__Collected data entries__
»»

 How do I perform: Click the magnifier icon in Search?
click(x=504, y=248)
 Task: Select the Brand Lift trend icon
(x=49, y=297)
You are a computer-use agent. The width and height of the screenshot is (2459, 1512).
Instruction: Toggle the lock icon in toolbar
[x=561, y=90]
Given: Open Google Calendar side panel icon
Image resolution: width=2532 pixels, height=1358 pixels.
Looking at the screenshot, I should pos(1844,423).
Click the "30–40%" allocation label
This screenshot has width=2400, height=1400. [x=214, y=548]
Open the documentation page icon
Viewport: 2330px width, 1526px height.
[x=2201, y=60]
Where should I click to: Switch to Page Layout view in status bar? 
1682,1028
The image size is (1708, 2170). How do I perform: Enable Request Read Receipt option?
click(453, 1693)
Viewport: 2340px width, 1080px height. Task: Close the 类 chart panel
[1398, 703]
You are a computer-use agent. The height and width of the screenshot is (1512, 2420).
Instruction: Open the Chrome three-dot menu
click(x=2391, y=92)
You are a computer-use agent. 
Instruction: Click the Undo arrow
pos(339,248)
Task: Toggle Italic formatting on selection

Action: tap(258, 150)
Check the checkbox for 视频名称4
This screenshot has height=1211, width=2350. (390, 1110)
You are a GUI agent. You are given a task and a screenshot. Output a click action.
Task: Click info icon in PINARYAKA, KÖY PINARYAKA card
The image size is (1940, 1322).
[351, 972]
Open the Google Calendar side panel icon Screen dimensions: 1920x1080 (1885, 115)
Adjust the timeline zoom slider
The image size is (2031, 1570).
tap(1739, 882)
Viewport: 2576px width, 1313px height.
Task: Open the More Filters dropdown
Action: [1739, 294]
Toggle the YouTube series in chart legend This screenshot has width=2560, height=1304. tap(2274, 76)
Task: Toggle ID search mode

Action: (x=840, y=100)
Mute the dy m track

««

__ABOUT THIS EXERCISE__
The expected result is every line above containing the string "computer".

__SOLUTION FOR THIS TASK__
You are a computer-use agent. The width and height of the screenshot is (2459, 1512).
You are a computer-use agent. The height and width of the screenshot is (1512, 2420).
You are a computer-use agent. 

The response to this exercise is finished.